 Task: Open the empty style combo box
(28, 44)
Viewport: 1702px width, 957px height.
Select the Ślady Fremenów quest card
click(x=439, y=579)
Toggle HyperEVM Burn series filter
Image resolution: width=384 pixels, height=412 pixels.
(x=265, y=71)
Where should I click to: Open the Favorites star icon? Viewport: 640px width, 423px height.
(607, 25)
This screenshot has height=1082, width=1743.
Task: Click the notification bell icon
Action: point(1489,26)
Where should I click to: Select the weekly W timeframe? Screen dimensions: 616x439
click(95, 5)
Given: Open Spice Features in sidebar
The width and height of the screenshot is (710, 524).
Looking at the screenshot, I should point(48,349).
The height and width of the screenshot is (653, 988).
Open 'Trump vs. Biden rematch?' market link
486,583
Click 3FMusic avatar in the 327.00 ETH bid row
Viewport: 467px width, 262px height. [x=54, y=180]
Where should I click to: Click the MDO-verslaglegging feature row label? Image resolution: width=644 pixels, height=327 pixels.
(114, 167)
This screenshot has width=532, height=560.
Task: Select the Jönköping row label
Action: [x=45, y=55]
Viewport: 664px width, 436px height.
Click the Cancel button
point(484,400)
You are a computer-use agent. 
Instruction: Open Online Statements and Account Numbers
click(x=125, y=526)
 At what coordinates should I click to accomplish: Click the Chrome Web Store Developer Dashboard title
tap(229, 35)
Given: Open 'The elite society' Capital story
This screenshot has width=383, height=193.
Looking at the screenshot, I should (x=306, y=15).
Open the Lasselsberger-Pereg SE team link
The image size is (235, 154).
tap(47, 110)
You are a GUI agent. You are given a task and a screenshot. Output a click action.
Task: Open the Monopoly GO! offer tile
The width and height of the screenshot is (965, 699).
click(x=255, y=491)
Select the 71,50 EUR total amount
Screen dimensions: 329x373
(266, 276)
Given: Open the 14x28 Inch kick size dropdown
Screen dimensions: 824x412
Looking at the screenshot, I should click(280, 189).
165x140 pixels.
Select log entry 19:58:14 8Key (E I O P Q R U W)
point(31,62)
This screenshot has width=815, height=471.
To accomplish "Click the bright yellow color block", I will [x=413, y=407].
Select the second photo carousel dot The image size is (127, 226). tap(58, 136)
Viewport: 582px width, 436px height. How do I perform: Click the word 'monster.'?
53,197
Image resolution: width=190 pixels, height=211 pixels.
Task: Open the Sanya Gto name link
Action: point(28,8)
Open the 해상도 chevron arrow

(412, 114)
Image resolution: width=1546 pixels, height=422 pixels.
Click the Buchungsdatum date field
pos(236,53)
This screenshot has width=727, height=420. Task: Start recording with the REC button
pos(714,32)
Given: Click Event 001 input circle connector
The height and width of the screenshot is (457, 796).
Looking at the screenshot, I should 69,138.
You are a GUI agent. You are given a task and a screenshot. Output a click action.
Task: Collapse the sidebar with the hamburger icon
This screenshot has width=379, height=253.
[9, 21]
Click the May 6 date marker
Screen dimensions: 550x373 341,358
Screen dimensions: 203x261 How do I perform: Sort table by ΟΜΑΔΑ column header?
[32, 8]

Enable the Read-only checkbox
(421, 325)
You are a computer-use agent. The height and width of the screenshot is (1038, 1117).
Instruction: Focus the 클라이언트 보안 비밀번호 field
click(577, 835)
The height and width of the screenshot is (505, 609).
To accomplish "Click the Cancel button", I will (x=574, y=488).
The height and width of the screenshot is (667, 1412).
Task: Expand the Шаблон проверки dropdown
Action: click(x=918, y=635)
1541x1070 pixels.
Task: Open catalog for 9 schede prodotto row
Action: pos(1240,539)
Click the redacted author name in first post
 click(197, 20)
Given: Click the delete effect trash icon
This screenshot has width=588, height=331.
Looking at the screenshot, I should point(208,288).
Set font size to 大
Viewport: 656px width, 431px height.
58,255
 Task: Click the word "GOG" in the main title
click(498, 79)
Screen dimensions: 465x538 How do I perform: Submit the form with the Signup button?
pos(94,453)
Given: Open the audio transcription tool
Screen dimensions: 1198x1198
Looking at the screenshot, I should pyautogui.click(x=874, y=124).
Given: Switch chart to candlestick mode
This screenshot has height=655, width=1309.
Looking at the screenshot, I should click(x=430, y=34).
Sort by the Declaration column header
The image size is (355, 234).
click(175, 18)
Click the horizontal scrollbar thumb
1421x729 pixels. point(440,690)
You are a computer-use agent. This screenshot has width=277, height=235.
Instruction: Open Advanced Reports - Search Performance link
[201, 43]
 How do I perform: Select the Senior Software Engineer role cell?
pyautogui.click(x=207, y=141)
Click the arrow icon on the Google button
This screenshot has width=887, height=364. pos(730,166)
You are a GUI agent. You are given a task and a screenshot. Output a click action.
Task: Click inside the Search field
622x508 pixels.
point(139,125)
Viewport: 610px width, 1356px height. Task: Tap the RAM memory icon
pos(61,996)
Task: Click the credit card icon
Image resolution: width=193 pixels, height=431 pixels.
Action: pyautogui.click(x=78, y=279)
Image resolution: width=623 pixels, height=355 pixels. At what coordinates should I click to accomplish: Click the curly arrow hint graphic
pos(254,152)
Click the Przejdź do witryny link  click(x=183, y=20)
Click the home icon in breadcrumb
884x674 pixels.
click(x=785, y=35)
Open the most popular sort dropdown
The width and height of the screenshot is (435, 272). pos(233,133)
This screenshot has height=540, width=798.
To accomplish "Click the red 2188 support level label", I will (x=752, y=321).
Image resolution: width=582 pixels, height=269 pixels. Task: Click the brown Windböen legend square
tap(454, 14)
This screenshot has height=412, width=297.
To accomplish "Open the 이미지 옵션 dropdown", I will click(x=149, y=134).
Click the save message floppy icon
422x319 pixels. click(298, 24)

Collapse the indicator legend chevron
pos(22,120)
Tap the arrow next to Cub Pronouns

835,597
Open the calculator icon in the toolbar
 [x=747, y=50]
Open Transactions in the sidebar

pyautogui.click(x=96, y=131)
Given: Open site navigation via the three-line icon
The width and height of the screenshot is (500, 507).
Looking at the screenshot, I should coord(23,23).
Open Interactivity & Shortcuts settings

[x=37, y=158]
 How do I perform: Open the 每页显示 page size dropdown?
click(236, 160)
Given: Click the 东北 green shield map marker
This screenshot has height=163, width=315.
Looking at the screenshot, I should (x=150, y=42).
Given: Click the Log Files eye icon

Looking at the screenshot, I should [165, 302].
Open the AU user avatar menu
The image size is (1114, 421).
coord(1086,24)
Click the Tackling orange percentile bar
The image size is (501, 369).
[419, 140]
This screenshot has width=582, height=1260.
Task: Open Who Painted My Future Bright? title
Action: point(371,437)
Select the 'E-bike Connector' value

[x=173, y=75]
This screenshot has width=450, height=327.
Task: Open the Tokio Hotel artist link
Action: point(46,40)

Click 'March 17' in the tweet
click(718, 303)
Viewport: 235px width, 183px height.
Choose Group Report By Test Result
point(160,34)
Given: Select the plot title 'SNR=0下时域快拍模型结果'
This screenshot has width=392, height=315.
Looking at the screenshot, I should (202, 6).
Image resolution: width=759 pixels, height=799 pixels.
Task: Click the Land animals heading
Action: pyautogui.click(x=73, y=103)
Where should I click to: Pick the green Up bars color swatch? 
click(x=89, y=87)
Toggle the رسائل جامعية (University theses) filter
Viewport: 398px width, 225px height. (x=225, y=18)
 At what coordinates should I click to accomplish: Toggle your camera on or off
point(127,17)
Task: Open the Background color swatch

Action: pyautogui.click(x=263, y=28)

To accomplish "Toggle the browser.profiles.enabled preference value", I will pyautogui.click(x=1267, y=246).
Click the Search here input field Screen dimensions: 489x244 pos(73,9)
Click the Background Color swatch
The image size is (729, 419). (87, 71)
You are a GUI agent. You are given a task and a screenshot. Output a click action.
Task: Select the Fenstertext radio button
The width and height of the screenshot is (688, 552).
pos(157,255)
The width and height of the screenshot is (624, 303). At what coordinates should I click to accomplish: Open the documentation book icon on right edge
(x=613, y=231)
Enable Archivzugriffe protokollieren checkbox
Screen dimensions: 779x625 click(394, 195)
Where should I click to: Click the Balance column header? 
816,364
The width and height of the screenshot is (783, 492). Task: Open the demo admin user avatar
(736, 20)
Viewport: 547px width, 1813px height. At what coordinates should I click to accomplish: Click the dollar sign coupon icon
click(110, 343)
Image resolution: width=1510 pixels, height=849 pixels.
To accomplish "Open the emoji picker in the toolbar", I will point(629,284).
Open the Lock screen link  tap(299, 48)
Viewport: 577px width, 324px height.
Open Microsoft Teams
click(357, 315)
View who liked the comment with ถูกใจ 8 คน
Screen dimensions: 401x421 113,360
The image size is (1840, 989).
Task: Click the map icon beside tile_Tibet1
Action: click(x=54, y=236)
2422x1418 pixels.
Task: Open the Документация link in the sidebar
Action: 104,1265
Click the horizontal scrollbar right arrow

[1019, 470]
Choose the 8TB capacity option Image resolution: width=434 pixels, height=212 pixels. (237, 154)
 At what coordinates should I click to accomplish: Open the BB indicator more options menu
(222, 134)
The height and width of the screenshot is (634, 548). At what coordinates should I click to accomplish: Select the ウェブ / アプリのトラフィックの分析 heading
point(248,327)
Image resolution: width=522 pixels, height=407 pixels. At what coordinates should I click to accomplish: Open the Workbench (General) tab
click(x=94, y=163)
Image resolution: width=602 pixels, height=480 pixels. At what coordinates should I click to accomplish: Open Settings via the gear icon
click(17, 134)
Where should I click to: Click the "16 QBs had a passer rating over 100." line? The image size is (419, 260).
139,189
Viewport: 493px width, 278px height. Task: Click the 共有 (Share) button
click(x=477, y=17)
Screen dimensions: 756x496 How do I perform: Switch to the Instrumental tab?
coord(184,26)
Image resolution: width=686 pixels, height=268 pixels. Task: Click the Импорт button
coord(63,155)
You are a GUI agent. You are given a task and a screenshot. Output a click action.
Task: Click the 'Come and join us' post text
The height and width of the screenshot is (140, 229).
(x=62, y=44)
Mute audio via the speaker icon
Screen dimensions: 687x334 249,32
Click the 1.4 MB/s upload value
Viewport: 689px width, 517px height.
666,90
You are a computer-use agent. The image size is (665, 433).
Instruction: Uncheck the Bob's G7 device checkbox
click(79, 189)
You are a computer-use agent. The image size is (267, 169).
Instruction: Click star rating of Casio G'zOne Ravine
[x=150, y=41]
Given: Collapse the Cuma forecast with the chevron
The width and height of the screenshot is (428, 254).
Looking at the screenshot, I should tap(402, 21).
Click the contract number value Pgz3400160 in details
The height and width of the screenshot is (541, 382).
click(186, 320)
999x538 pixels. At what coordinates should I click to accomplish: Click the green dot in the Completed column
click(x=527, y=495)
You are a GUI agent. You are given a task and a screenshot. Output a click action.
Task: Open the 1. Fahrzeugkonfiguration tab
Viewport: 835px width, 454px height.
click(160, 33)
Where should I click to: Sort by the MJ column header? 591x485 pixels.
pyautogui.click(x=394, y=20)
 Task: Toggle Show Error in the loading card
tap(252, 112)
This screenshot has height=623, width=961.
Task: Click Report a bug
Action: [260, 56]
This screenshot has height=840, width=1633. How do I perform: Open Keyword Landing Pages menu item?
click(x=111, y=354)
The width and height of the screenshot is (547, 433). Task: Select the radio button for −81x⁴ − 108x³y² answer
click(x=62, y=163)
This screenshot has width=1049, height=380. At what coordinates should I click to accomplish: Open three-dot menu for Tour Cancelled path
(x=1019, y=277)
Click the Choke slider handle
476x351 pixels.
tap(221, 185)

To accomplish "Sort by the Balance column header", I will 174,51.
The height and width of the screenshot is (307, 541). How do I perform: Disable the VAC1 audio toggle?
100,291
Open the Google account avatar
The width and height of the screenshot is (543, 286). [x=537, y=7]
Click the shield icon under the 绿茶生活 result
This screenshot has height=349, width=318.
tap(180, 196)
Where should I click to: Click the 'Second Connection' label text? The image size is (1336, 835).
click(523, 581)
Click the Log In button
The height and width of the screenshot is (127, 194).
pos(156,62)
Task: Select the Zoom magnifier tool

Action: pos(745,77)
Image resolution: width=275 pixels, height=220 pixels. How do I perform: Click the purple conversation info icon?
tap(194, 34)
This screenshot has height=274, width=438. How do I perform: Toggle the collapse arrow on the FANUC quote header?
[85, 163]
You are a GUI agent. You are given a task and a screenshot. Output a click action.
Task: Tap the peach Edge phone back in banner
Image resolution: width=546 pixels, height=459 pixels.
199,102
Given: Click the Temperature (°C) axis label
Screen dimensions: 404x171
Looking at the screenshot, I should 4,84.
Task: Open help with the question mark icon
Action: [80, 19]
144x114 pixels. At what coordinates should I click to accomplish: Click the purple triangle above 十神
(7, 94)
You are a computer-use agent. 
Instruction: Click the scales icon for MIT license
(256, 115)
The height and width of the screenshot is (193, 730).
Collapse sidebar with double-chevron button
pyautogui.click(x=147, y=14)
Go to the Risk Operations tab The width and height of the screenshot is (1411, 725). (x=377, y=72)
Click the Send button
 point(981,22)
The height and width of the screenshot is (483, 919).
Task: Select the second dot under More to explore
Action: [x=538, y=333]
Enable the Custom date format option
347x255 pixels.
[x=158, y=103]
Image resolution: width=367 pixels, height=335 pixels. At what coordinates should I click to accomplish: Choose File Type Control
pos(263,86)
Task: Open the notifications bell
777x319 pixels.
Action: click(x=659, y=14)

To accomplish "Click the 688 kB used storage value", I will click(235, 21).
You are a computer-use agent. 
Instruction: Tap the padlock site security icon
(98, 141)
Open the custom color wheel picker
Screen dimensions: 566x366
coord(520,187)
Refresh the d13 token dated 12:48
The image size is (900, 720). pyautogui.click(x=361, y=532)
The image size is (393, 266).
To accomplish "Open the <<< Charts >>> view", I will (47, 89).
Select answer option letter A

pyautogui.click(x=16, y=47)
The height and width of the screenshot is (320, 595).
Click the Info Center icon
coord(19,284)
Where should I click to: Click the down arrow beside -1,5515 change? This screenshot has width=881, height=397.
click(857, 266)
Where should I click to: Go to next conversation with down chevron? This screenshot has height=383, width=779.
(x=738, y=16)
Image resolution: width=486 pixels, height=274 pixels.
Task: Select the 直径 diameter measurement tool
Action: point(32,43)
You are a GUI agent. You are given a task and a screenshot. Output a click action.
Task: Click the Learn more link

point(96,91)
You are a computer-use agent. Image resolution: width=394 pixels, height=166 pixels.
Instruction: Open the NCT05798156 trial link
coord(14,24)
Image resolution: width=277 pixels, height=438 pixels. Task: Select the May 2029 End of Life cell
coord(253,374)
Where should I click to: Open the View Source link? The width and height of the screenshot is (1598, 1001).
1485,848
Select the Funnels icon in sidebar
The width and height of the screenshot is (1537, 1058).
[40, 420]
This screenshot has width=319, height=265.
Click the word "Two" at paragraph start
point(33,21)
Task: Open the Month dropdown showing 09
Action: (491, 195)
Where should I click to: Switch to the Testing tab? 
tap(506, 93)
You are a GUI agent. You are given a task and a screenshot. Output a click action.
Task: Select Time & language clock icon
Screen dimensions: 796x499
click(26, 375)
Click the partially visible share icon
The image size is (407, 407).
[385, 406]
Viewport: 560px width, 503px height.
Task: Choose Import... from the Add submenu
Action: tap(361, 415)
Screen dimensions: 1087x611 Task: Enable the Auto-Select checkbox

**To do:** Your reply should hold all the lines from the listing above in which "picker" appears.

**Task result:**
To accomplish "Open the emoji picker in the toolbar", I will point(629,284).
Open the custom color wheel picker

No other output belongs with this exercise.